GOAL OF THE EXERCISE >>
Copy out the data below in full, reproducing every line with no changes.
----------------------------------------
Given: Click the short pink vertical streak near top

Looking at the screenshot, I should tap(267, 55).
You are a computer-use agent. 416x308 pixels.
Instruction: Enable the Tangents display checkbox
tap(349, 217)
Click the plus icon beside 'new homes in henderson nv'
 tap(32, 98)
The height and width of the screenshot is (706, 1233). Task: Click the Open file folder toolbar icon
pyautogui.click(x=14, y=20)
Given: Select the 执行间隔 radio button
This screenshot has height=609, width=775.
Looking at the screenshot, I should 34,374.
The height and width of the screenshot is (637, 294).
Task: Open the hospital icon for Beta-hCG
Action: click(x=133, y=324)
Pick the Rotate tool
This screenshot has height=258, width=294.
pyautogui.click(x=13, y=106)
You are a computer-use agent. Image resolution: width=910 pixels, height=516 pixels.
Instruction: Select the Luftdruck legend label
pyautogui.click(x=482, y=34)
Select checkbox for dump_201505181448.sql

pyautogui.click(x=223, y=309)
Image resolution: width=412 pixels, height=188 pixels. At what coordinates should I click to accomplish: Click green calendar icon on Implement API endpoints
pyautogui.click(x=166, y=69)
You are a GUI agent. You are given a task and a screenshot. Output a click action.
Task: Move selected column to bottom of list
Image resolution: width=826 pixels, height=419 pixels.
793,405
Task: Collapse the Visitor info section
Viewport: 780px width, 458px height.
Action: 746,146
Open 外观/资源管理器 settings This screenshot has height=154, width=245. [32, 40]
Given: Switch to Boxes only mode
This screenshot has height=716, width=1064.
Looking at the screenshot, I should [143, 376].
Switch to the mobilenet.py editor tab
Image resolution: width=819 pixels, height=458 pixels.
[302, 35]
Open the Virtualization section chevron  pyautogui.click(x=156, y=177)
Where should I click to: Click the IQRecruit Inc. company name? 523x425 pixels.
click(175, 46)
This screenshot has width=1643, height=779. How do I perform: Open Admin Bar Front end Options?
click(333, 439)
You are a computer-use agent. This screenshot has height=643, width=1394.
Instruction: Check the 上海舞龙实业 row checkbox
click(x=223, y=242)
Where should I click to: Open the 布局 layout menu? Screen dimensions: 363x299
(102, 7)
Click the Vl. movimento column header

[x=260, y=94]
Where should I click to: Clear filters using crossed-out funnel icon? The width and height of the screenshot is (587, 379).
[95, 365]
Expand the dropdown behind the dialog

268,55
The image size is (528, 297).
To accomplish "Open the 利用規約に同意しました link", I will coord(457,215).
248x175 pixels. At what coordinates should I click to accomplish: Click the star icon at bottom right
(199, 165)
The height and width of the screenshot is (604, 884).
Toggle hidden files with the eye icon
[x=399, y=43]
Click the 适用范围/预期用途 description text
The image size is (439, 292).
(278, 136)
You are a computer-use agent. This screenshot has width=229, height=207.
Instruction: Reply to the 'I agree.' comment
----------------------------------------
OUTPUT FOR THIS EXERCISE >>
Given: Click the short pink vertical streak near top

Looking at the screenshot, I should tap(267, 55).
You are a computer-use agent. 416x308 pixels.
Instruction: Enable the Tangents display checkbox
tap(349, 217)
Click the plus icon beside 'new homes in henderson nv'
 tap(32, 98)
The height and width of the screenshot is (706, 1233). Task: Click the Open file folder toolbar icon
pyautogui.click(x=14, y=20)
Given: Select the 执行间隔 radio button
This screenshot has height=609, width=775.
Looking at the screenshot, I should 34,374.
The height and width of the screenshot is (637, 294).
Task: Open the hospital icon for Beta-hCG
Action: click(x=133, y=324)
Pick the Rotate tool
This screenshot has height=258, width=294.
pyautogui.click(x=13, y=106)
You are a computer-use agent. Image resolution: width=910 pixels, height=516 pixels.
Instruction: Select the Luftdruck legend label
pyautogui.click(x=482, y=34)
Select checkbox for dump_201505181448.sql

pyautogui.click(x=223, y=309)
Image resolution: width=412 pixels, height=188 pixels. At what coordinates should I click to accomplish: Click green calendar icon on Implement API endpoints
pyautogui.click(x=166, y=69)
You are a GUI agent. You are given a task and a screenshot. Output a click action.
Task: Move selected column to bottom of list
Image resolution: width=826 pixels, height=419 pixels.
793,405
Task: Collapse the Visitor info section
Viewport: 780px width, 458px height.
Action: 746,146
Open 外观/资源管理器 settings This screenshot has height=154, width=245. [32, 40]
Given: Switch to Boxes only mode
This screenshot has height=716, width=1064.
Looking at the screenshot, I should [143, 376].
Switch to the mobilenet.py editor tab
Image resolution: width=819 pixels, height=458 pixels.
[302, 35]
Open the Virtualization section chevron  pyautogui.click(x=156, y=177)
Where should I click to: Click the IQRecruit Inc. company name? 523x425 pixels.
click(175, 46)
This screenshot has width=1643, height=779. How do I perform: Open Admin Bar Front end Options?
click(333, 439)
You are a computer-use agent. This screenshot has height=643, width=1394.
Instruction: Check the 上海舞龙实业 row checkbox
click(x=223, y=242)
Where should I click to: Open the 布局 layout menu? Screen dimensions: 363x299
(102, 7)
Click the Vl. movimento column header

[x=260, y=94]
Where should I click to: Clear filters using crossed-out funnel icon? The width and height of the screenshot is (587, 379).
[95, 365]
Expand the dropdown behind the dialog

268,55
The image size is (528, 297).
To accomplish "Open the 利用規約に同意しました link", I will coord(457,215).
248x175 pixels. At what coordinates should I click to accomplish: Click the star icon at bottom right
(199, 165)
The height and width of the screenshot is (604, 884).
Toggle hidden files with the eye icon
[x=399, y=43]
Click the 适用范围/预期用途 description text
The image size is (439, 292).
(278, 136)
You are a computer-use agent. This screenshot has width=229, height=207.
Instruction: Reply to the 'I agree.' comment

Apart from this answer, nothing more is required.